Jonah looked stunned and annoyed. “I have no fucking idea what you are talking about.”
“Abby. Who reprogrammed, Abby?”
“How should I know? She’s always getting reprogrammed.”
“She’s in my office, right now, calling herself, Marion.”
Lars thought he could see a half-cocked smile underneath the beard.
They went back to Lars’ desk and found Abby, still sitting there, her fake eyelids blinking unquestioningly at them.
“Abby, may we see your hand, please?” Jonah asked.
The android complied and sat motionless as Jonah removed a panel off the top of Abby’s hand revealing an old USB port. Her hand looked like it was missing a puzzle piece. Lars dug out an old cable, hooked it up to his PC and handed the other end to Jonah who plugged it into the port in the android’s hand.
“Here, let me take this one,” Jonah said, sitting down at Lars’ terminal dialing up an old diagnostic program off the server. He had been apart of his fair share of Abby pranks. One time he had hazed a new intern by programming Abby to follow him around all day and duplicate his every action. It inevitably ended in a duplicated screaming match that half the office watched with their sides in stitches.
Jonah started moving through the command terminal and found the latest installation, Abby’s latest personality. He checked the date it was installed.
“Well it didn’t happen today.”
“What do you mean? No one found out until today?”

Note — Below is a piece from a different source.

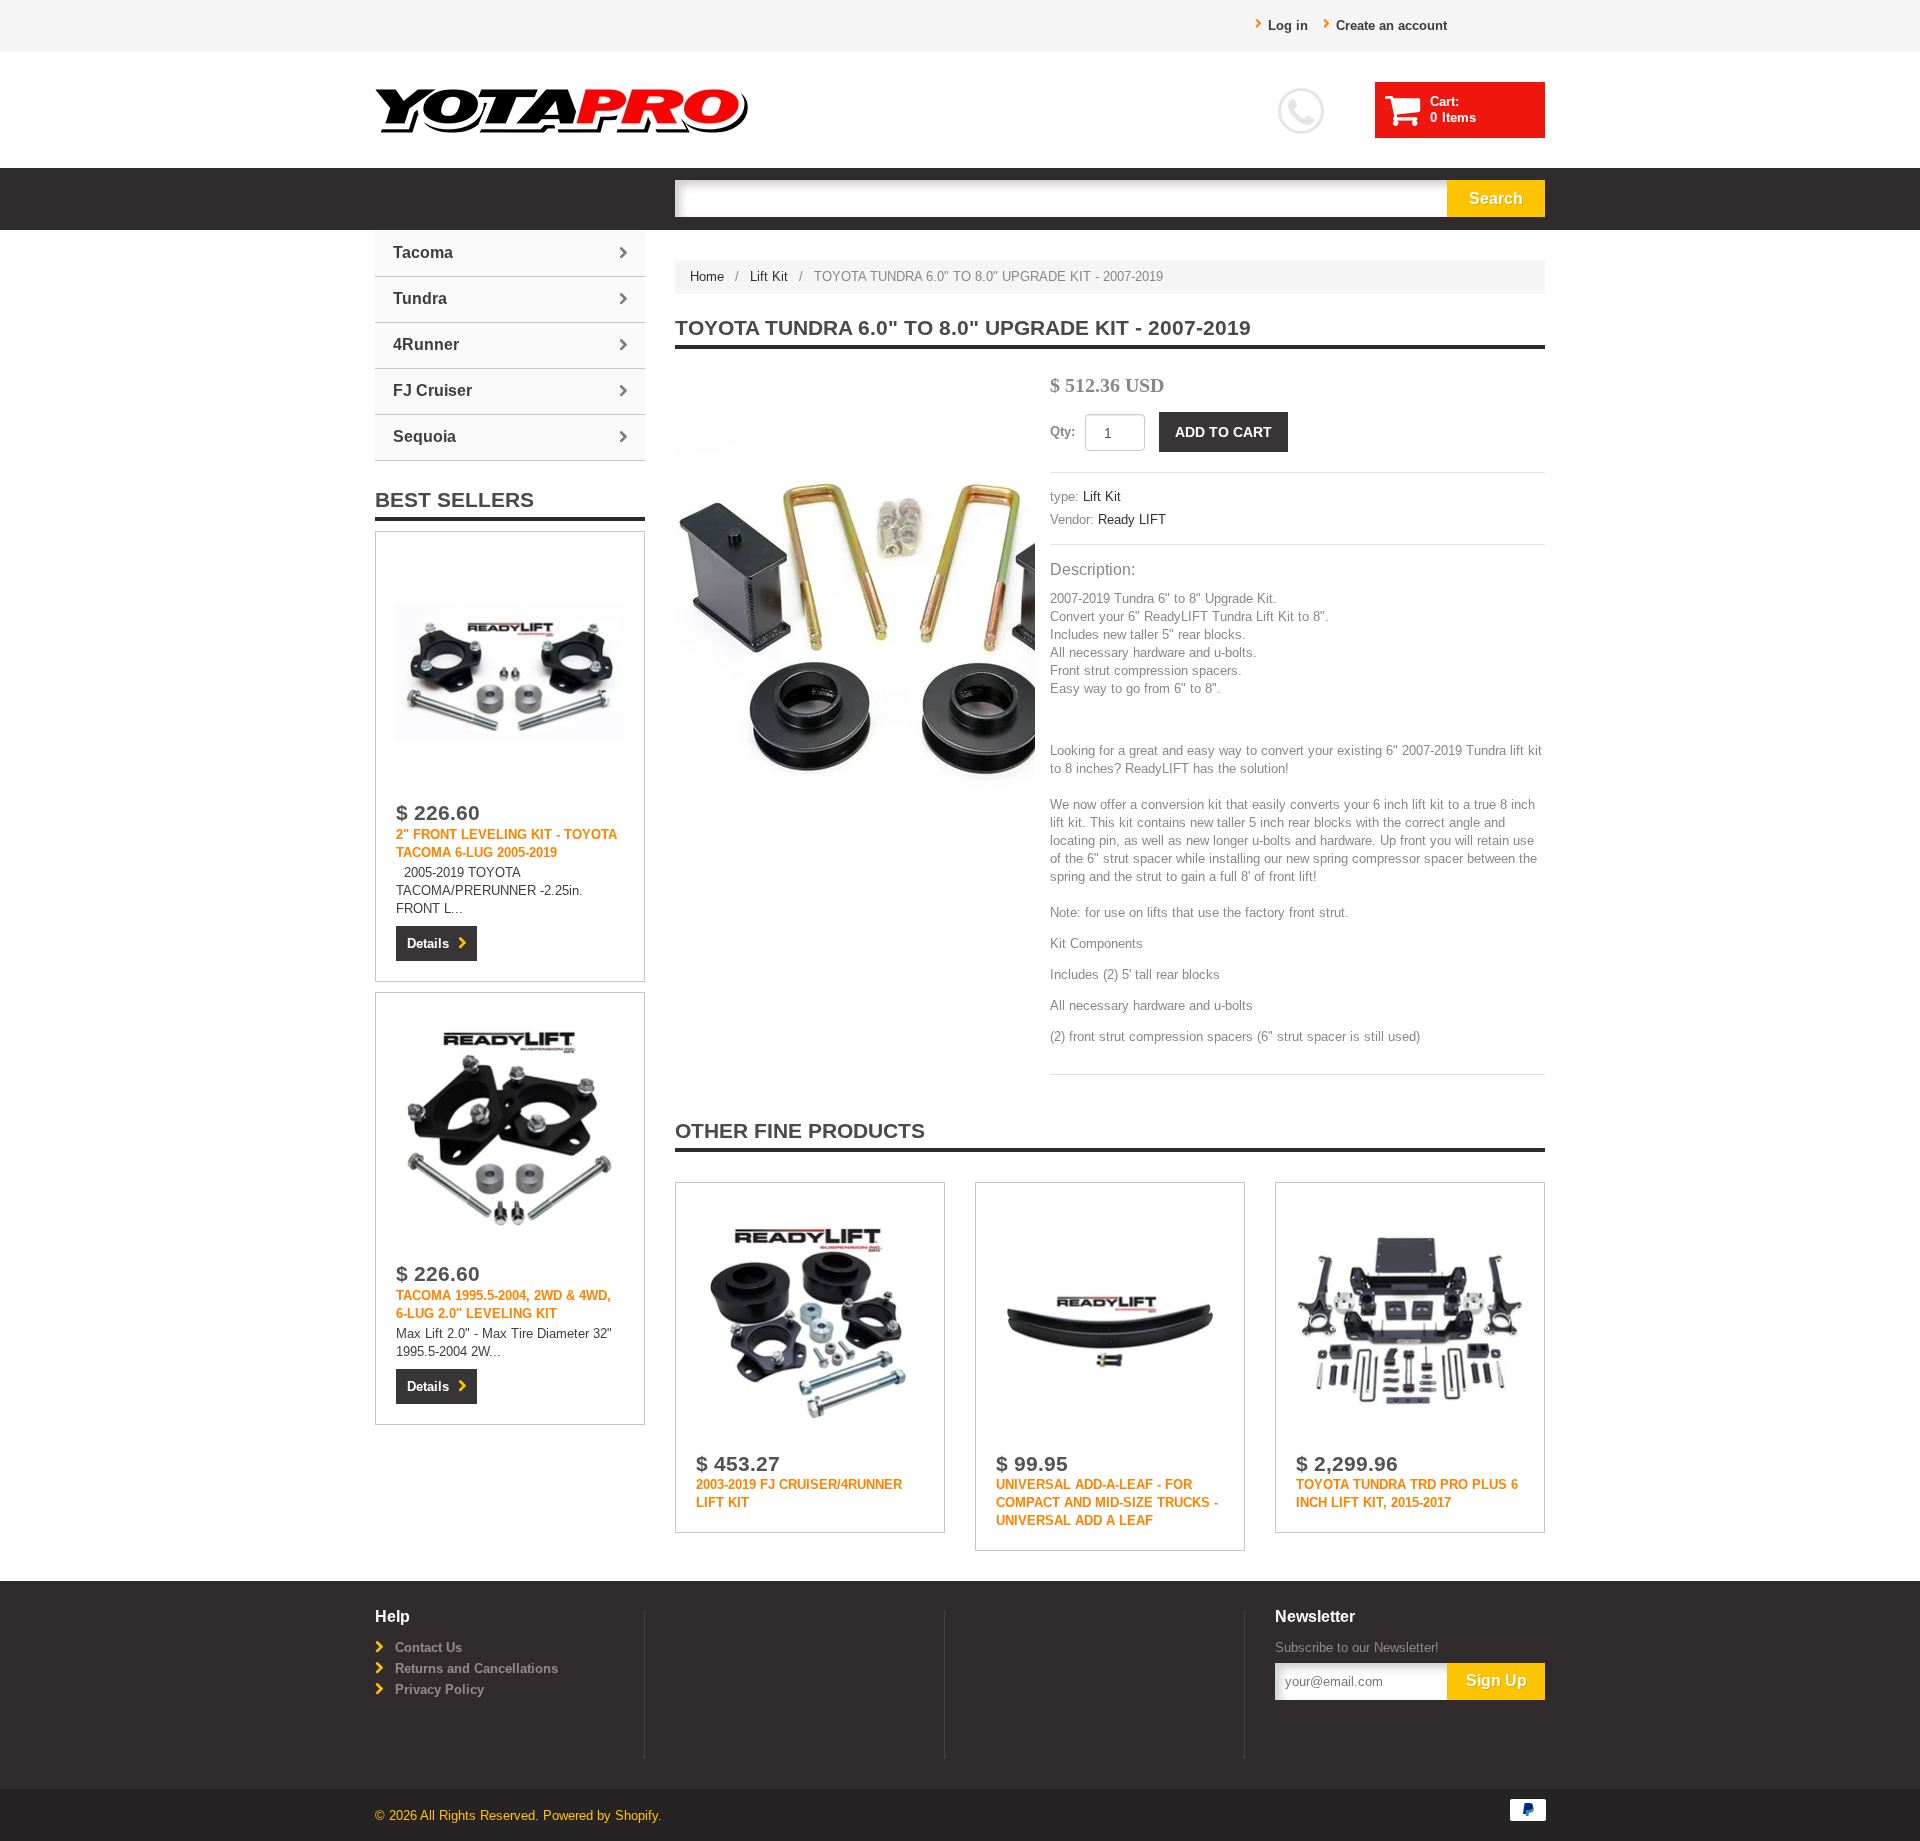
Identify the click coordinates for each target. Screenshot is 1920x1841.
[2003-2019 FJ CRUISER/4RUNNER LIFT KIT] (810, 1321)
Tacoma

“It was installed four days ago, man,” Jonah said.
He punched in a few more keys, copying the program from Abby’s electronic brain onto Lars’ desktop. He opened the program and debugged it, scrolling through a lot of old code that Lars couldn’t remember how to write anymore.
Jonah sucked in a sharp breath.
“What?” Lars asked, a mix of concern and annoyance now.
Jonah highlighted a piece of code on the screen and turned to Lars.
Lars nodded, preparing himself for the blow.
“That’s Marion’s terminal.” Jonah shook his head in an exaggerated sad way. “I’m sorry, man. She left Abby for you. Bitch is ice cold.” He glanced at the android and stifled a laugh at his unintentional pun. Then he was gone and the sound of gnawing metal music returned, this time through speakers.
“Remember when we went up Newfound lake?”
Lars furrowed his brow in anger. Why was she doing this to him?